Il manque à la définition par les trois sources, non l’essentiel mais bien le substantiel, physique, physiologique, affectif et lyrique. Tout cela qui n’était pas le fort de Valéry. Et tout cela explique peut-être son pessimisme quant à l’issue de l’aventure européenne.

Chacun se rappelle sans doute les pages toujours citées sur la mortalité des civilisations. Elles sont aux Ruines de Volney ce que les Pensées de Pasco sont aux Essais de Montaigne : une série de raccourcis fulgurants, de condensés géniaux qui n’ajoutent rien — qu’une certaine forme, une certaine brièveté décisive.

Lisons les Ruines :

Où sont-ils, ces remparts de Ninive, ces murs de Babylone, ces palais de Persépolis, ces temples de Baalbeck et de Jérusalem ? … Hélas ! je l’ai parcourue, cette terre ravagée ! J’ai visité ces lieux qui furent le théâtre de tant de splendeurs, et je n’ai vu qu’abandon et que solitude. […] Qui sait si sur les rives de la Seine, de la Tamise ou du Zuyderzee, là où maintenant, dans le tourbillon de tant de jouissances, le cœur et les yeux ne peuvent suffire à la multitude des sensations : qui sait si un voyageur comme moi ne s’assoira pas un jour sur de muettes ruines, et ne pleurera pas solitaire sur la cendre des peuples et la mémoire de leur grandeur ?

Puis relisons La Crise de l’Esprit :

Elam, Ninive, Babylone étaient de beaux noms vagues, et la ruine totale de ces mondes avait aussi peu de signification pour nous que leur existence même.

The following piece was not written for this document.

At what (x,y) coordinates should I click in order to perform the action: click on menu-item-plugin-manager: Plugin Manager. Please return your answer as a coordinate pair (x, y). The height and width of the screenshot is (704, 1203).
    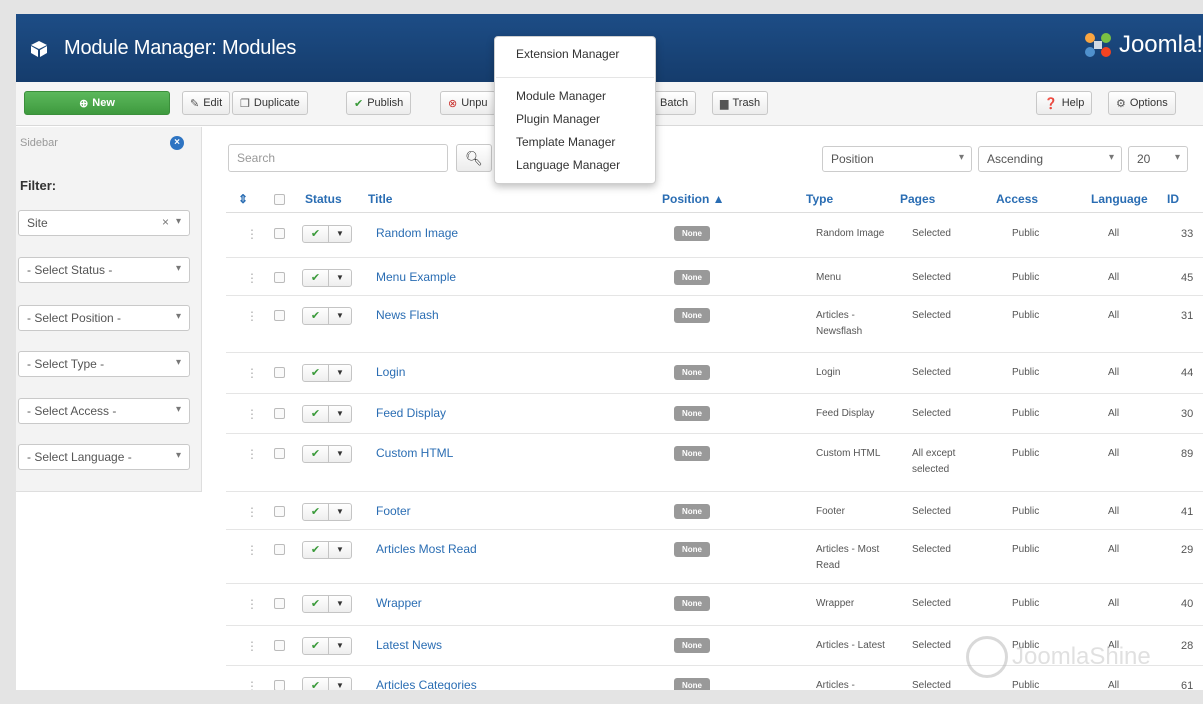
    Looking at the image, I should click on (558, 119).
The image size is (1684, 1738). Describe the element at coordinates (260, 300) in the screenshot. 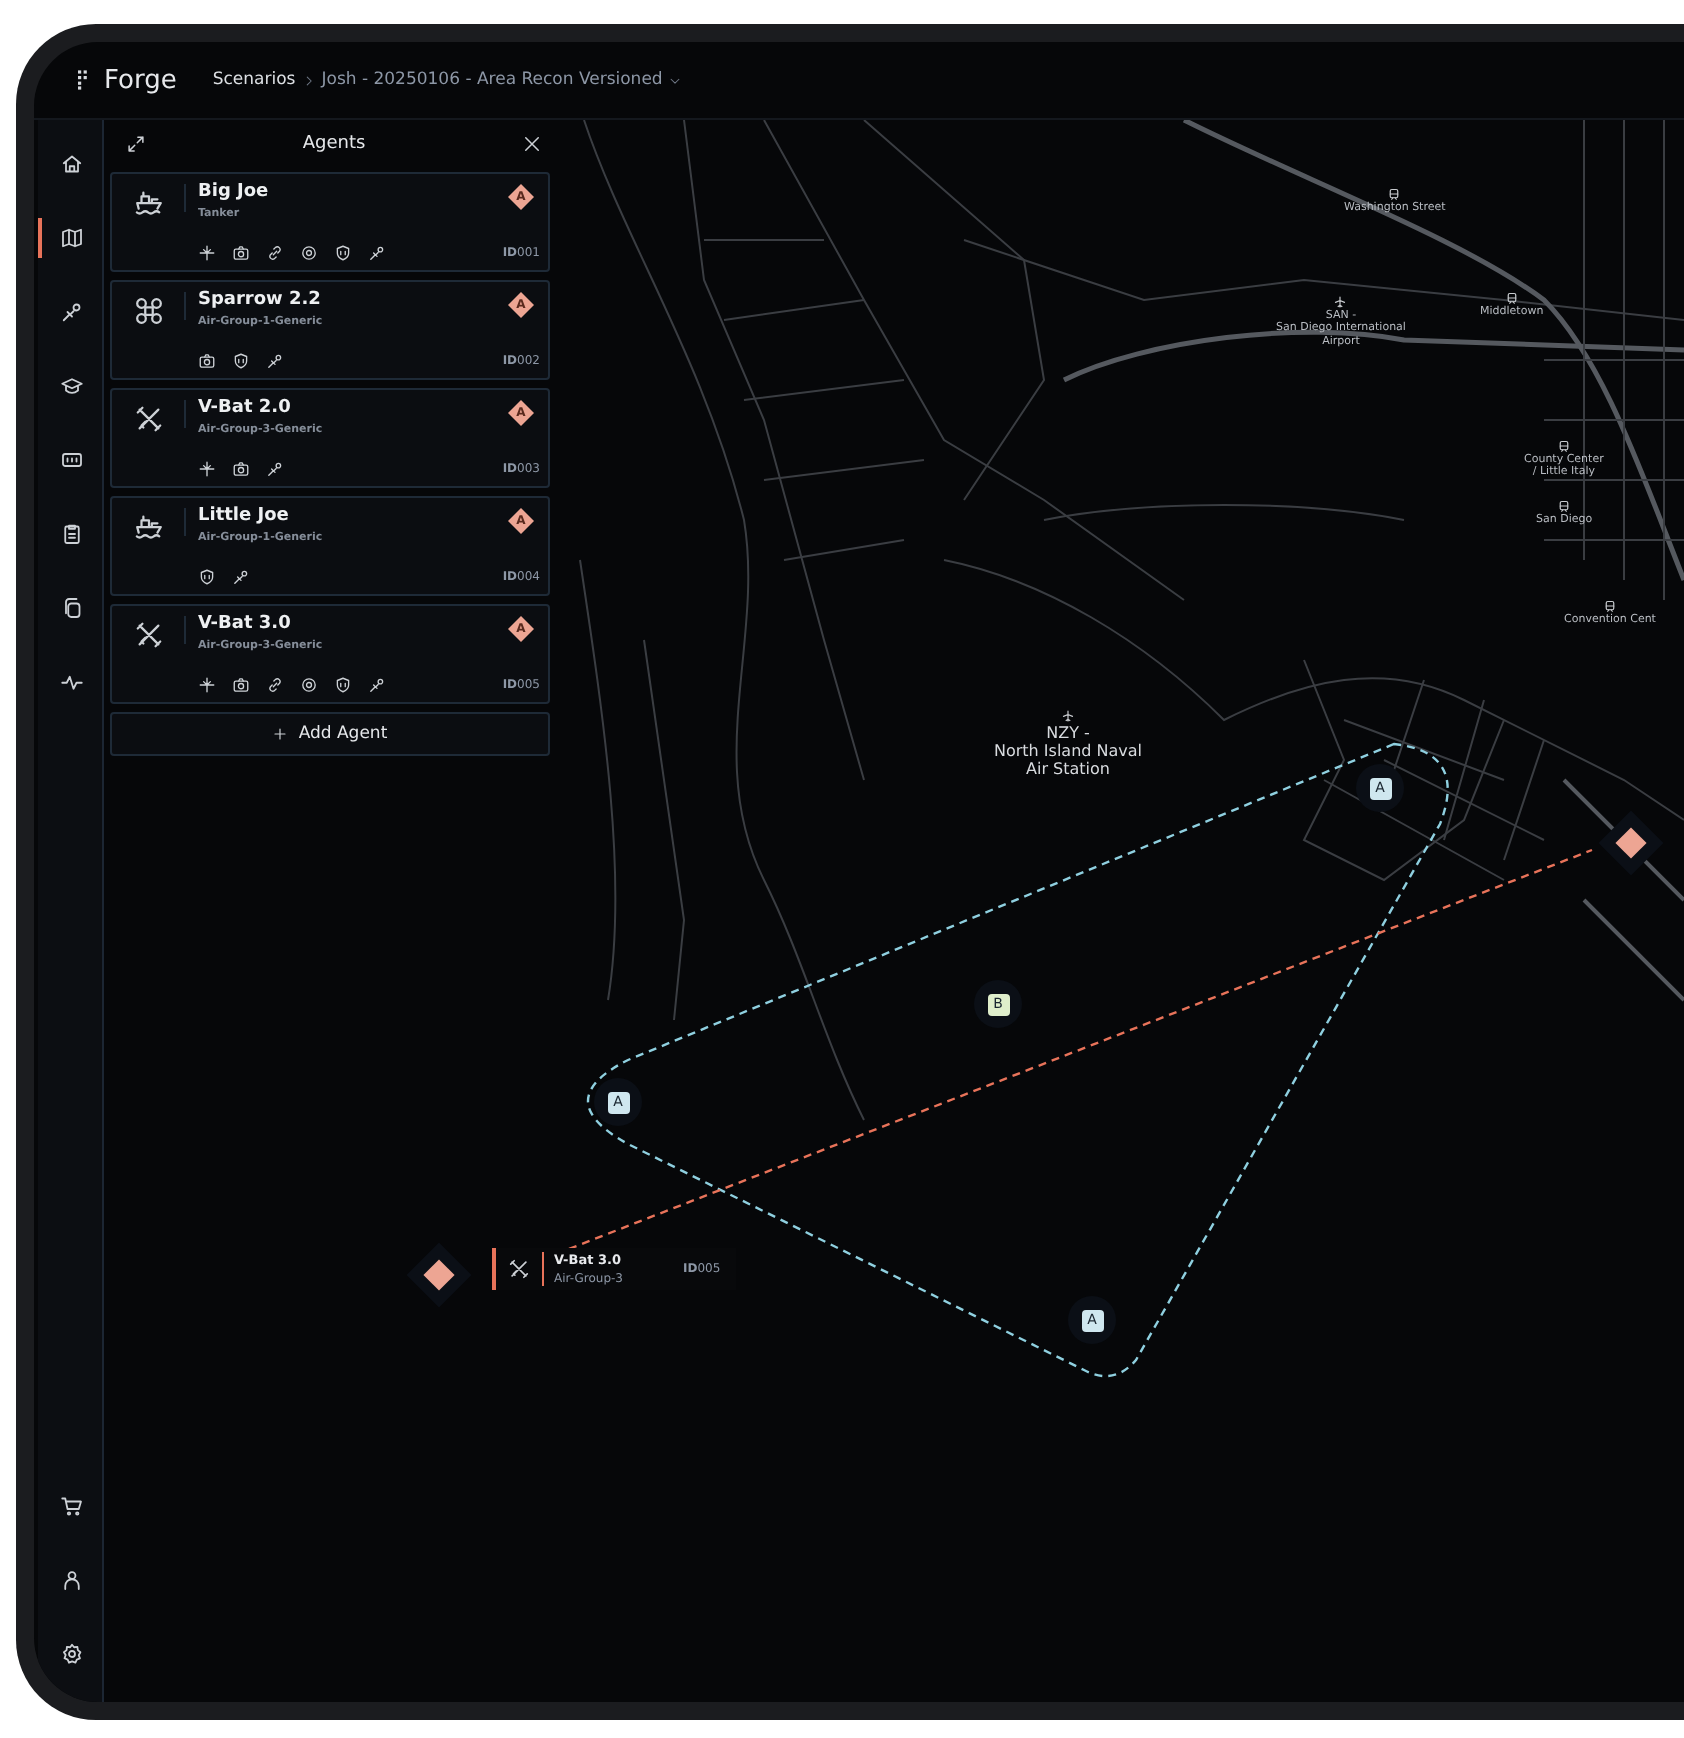

I see `agent-name: Sparrow 2.2` at that location.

Mais France, Angleterre, Russie… ce seraient aussi de beaux noms. Lusitania aussi est un beau nom. Et nous voyons maintenant que l’abîme de l’histoire est assez grand pour tout le monde.

Tout peut être perdu, songe Valéry — et tout l’est peut-être déjà — par la faute des disputes périmées que nous prolongeons.

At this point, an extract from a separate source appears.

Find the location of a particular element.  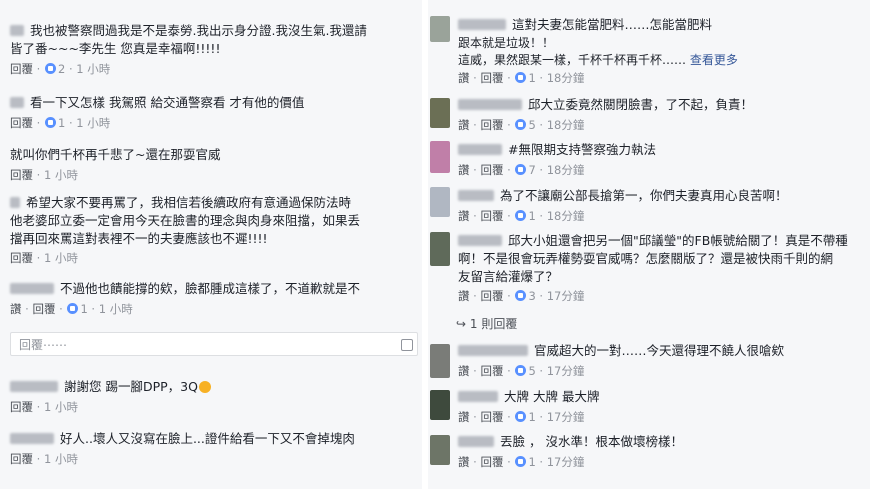

see-more-link: 查看更多 is located at coordinates (714, 60).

Les misérables Européens ont mieux aimé jouer aux Armagnacs et aux Bourguignons que de prendre sur toute la terre le grand rôle que les Romains surent prendre.

Ce que Valéry voit très bien, c’est que la politique de nos États-nations, qui refusent toute espèce d’union sous le prétexte de leur « souveraineté » — d’ailleurs de plus en plus fictive — cette politique est aussi sotte que naïve :

Il n’y aura rien eu de plus sot dans toute l’histoire que la concurrence européenne en matière politique et économique… Pendant que les efforts des meilleures têtes de l’Europe constituaient un capital immense de savoir utilisable, la tradition naïve de la politique historique de convoitise et d’arrière-pensées se poursuivait, et cet esprit de « Petits-Européens » livrait, par une sorte de trahison, à ceux mêmes qu’on entendait dominer, les méthodes et les instruments de puissance.

À cause de nos nationalismes et de leur concurrence insane, qui réduit chacun d’eux à l’impuissance, il faut prévoir que nous préférerons aux sacrifices individuels raisonnables l’abjecte démission générale et rentable :

L’Europe aspire visiblement à être gouvernée par une commission américaine. Toute sa politique s’y dirige.

Valéry n’a peut-être pas envisagé que l’État-nation était notre malheur fondamental. Et il n’a pas vécu pour constater que nos Armagnacs et Bourguignons seraient un jour nos Byzantins de gauche et de droite communiant dans le culte de la nation souveraine. (Communistes et gaullistes contre l’Europe intégrée.) Mais il a été le premier, et le seul écrivain français de premier rang, au xxe siècle, à réfléchir sur les destins de l’Europe, sur certaines « circonstances permanentes de nos vies » dont il reste à souhaiter que l’interruption brusque ne soit pas seule capable de nous réveiller, car il serait trop tard.